For instance I am certain that the author is unaware of the complex astronomical calculations that go into producing a normal calendar in everyday use of a Hindu household, year in and year out, much less of the variety of slight differences in the said calendars from region to region - a good number are produced by independent sources all with the said astronomical calculations towards everyday astronomical facts for the year to come, and sold commercially, purchased and used regularly at homes - and all this in addition to the "normal" calendar with fixed weeks and months used for all official purposes simultaneously all over India, the one that western mind understands and thinks is the only one.

The said Hindu calendar, any and all of them, takes into account the real month (related to the moon, which is where the very word "month" originates, as does "man") and the real date thereof (which is the angle between three bodies in the solar system), and the fact that a day is different from a date - they need not begin or end simultaneously, but may, depending on the astronomical facts for the moment - is well understood in the country. (If anyone reading this has a headache, take two pills before attempting to figure that out.)

Other facts have been coming to light, since over half a century at the very least - for instance the fact that calculus was in India at least a century before Liebniz, Newton et al.

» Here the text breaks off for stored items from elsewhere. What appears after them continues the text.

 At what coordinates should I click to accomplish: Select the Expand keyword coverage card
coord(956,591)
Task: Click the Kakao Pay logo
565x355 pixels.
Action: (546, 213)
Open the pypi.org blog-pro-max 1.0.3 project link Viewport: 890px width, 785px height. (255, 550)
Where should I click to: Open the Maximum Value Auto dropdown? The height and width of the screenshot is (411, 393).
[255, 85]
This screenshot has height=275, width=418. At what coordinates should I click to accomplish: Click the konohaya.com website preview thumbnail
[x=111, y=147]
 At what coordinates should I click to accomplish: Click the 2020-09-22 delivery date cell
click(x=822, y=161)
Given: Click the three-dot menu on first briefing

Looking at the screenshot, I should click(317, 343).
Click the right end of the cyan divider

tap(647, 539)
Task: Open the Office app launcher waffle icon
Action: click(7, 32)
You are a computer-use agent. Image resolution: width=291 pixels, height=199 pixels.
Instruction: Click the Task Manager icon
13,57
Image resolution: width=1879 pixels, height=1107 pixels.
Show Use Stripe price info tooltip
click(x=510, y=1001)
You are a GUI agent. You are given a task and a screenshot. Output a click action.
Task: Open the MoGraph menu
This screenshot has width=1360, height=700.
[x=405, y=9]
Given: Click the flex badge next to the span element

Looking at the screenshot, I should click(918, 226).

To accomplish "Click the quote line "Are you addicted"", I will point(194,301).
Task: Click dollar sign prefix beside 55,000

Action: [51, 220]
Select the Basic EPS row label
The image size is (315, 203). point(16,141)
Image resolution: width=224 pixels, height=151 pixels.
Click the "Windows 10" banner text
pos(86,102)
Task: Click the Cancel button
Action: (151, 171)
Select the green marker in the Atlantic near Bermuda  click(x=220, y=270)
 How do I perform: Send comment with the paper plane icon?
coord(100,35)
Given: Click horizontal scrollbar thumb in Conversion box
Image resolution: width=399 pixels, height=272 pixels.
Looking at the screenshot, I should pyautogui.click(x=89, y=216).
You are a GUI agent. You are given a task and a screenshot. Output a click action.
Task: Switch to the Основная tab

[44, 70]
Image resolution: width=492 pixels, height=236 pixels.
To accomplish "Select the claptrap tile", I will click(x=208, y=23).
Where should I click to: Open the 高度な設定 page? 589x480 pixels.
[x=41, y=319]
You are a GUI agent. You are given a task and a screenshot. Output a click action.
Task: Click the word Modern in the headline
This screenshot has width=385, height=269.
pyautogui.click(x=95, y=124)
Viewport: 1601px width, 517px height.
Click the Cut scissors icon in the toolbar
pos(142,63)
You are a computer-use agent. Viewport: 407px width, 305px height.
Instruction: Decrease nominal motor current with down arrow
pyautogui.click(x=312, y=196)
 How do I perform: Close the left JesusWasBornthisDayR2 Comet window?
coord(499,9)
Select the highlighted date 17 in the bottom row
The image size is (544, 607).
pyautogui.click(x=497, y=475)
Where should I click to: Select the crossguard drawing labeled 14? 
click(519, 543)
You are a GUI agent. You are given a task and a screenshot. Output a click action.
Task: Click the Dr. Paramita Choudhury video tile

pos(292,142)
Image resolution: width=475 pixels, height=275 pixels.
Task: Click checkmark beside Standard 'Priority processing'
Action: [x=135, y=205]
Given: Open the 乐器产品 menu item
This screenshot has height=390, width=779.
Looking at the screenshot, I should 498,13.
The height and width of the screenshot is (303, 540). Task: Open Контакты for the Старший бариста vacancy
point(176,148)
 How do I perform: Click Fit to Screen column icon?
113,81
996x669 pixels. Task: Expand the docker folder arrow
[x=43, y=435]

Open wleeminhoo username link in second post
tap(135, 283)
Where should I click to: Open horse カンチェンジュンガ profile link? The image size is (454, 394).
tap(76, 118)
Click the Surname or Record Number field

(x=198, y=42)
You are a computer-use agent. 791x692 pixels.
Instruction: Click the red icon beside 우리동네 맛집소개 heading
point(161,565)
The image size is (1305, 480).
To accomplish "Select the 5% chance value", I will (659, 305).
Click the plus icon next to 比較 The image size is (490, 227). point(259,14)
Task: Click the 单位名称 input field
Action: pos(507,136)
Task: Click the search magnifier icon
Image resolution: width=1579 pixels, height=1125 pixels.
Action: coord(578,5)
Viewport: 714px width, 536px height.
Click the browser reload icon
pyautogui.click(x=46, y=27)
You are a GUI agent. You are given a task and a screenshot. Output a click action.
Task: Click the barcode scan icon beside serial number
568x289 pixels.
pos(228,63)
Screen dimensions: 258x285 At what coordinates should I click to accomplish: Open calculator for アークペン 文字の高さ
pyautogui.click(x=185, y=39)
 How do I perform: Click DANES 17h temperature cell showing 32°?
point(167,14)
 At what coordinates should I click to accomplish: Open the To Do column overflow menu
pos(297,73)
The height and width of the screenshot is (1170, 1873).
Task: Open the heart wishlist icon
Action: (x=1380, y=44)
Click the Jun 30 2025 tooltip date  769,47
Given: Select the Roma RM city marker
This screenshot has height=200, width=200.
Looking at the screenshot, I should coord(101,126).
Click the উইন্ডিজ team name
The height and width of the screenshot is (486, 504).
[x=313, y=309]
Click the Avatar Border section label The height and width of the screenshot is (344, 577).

Numbers of extremely high degree - according to a (non Indian) researcher, not conceptualised elsewhere before but dealth with in India - have been known and discovered in manuscripts to the tune of ten to the power ten to the power close to fifty. Rational numbers and fractions were dealt with to the tune of well over ten digits.

There have been manuscripts discovered - many locked under glass and never read yet in venerable institutions of learning in US, UK, etc - that tell a tale of a nation where flourishing schools of higher learning were disrupted by various onslaughts of marauding, murdering foreign armies and navies. In case of calculus it was the time of Portugese onslaught and the school dwindled away into nothing, survival being difficult when murdering soldiers are after you.

And yet Seife - or the person writing the description above in case that is not from the book - would have west believe that it is a lesser race that seems to worship zero, nothing, everything, anything, in need of conversion that waits on your dollars. And the gullible are thus separated from their hard earned pennies and pounds.

Incidentally, Seife does mean zero in German, I seem to remember, which amounts to a twofold pointer - one, the writer is displeased about his name being zero (i.e., possible to interpret as nothing, not even nobody but literally nothing) although his first name indicates that he is now living in an English speaking country, hence in an environment of questionable safety from ridicule (someone might know what seife means!) and hence he uses his German roots to both pull down a great nation, a great tradition and history, while making his own name seem to be an object of worship by those he aspires to look down on. The whole attempt merely reminds one of the nazi past of his roots attempting to relive.